1938: Walter Runciman and his wife, Hilda | Image by: Sueddeutsche Zeitung Photo / Alamy Stock Photo

3 min read

Ann Shukman has produced a vivid and scrupulously fair investigation into her grandfather Walter Runciman’s role in the doomed pre-war mission to broker a peace deal between the Czechoslovak Republic and its Sudeten German minority

Ann Shukman, the author of this carefully researched book with a dramatic subtitle, is the granddaughter of Walter Runciman, an immensely wealthy shipping magnate whose property included the beautiful Hebridean Isle of Eigg. His long, but now forgotten, career as a cabinet minister ended abruptly when Neville Chamberlain became prime minister in May 1937. A viscountcy did not really soften the blow.

Though much aggrieved by his ill-treatment, he was persuaded to come to Chamberlain’s assistance in August the following year. His task was to broker an agreement that would resolve peacefully the massive international crisis caused by Adolf Hitler’s demand that the German majority in Czechoslovakia’s Sudetenland must be incorporated in the Reich forthwith.

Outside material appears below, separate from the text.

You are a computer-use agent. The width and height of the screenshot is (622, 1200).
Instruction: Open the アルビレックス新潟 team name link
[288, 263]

Like most Englishmen, Runciman knew nothing whatsoever about this far-away country created in 1919 after the First World War. The government which despatched him on his peace mission to Prague had no wish to protect it from territorial change. In September it became obvious that the price of peace was the transfer of Sudeten territory to Germany.

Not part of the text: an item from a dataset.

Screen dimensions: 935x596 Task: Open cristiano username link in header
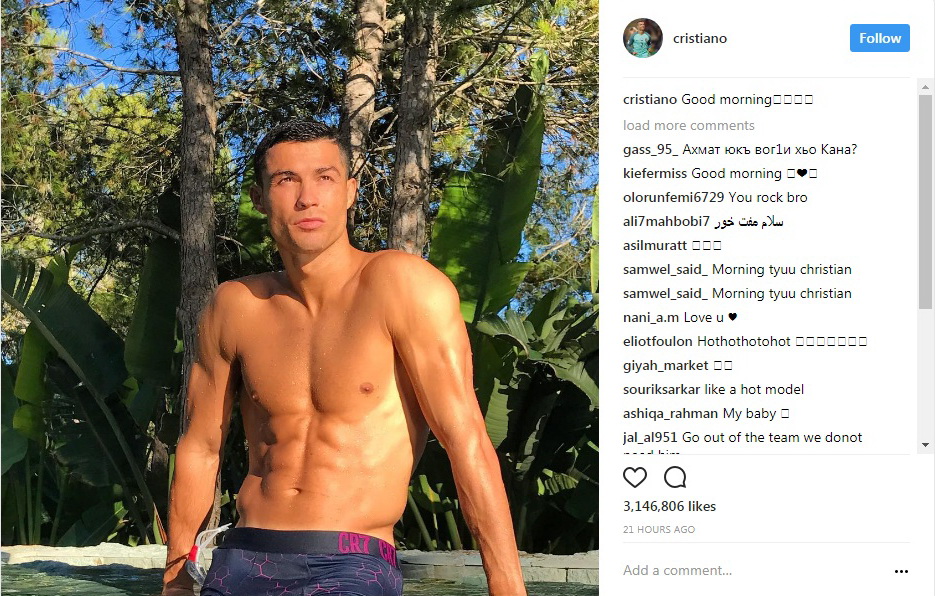699,38
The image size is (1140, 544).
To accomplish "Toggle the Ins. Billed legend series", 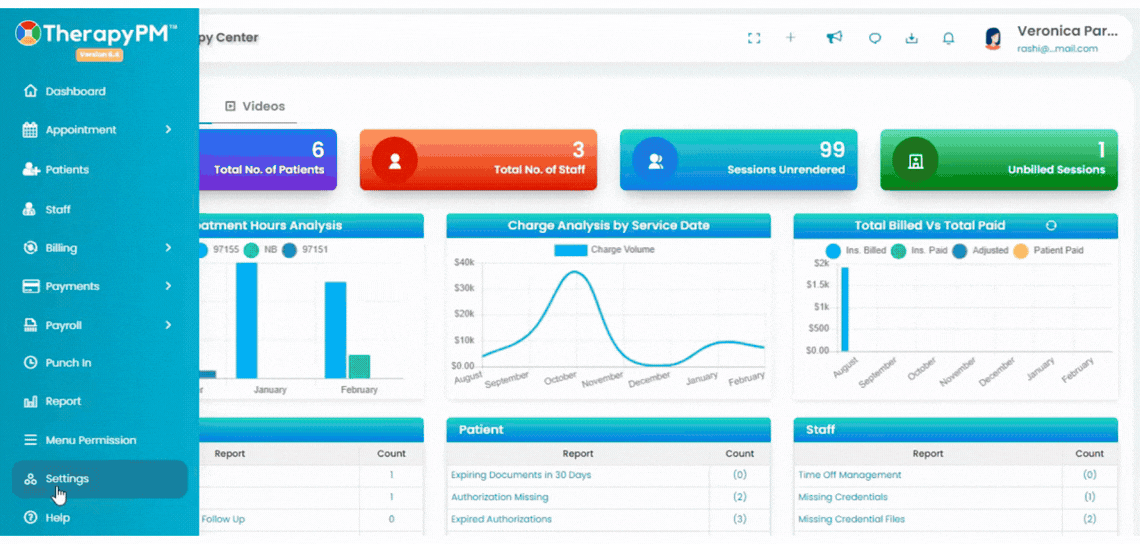I will coord(856,250).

But how much territory? President Edvard Beneš (known affectionately to Winston Churchill as President Beans), the able and long-serving Czech leader, was quite prepared to countenance a significant loss, involving the departure of up to two million people who, as it happened, he had never wanted in his country in the first place. The 1919 Versailles Treaty was, as so many said at the time, very imperfect.

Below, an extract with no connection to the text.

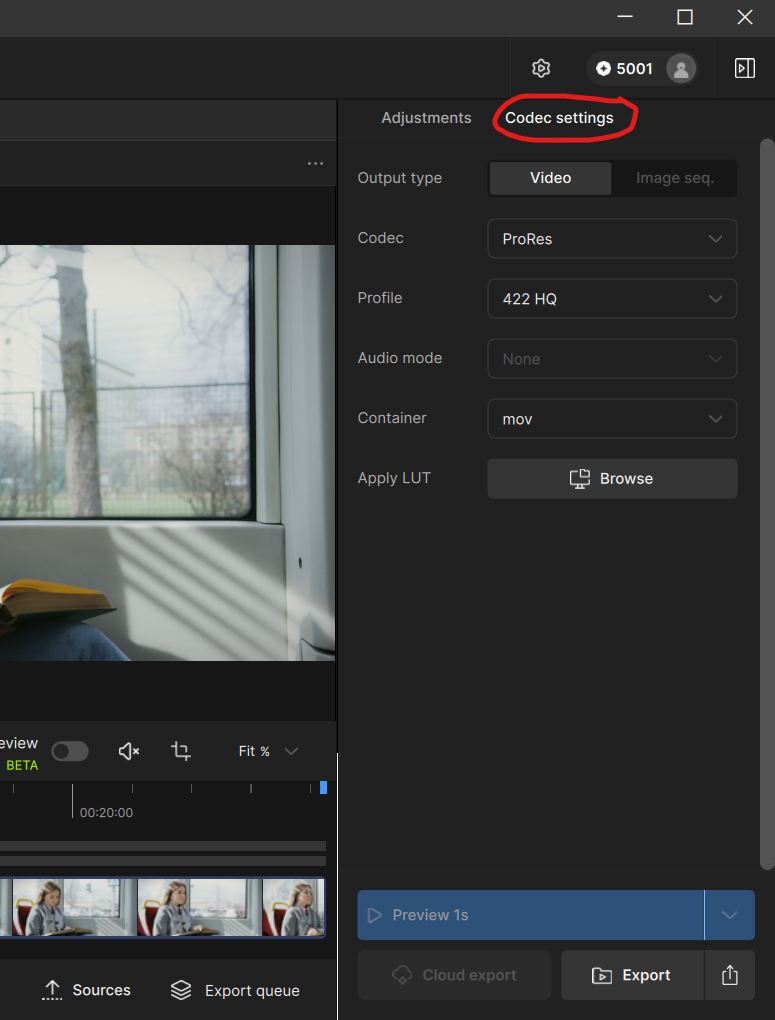Switch output type to Image seq.
The height and width of the screenshot is (1020, 775).
click(675, 178)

Beneš did not have much time for Runciman, leaving the 67-year-old peace-broker feeling rather hurt. He and his small team of Foreign Office officials busied themselves in endless talks with prominent Sudeten Germans. They felt that they were doing rather well, particularly with Konrad Henlein, the leader.

Shukman is impressively candid about her grandparents’ capacity for making poor judgements

This dissimulating charmer persuaded them that he was a moderate, wholly opposed to the dismemberment of Czechoslovakia. A compromise appeared possible and, with it, success for Runciman.

He and his team were convinced of Henlein’s sincerity, as were many others, including opponents of Chamberlain, who met him in London. 

Support for the Sudetens surged. Runciman’s wife Hilda felt that “Hitler was a man of peace and that the Czechs were heartless oppressors of their German minority”, as she recorded in her diary, one of Shukman’s major sources, used here for the first time.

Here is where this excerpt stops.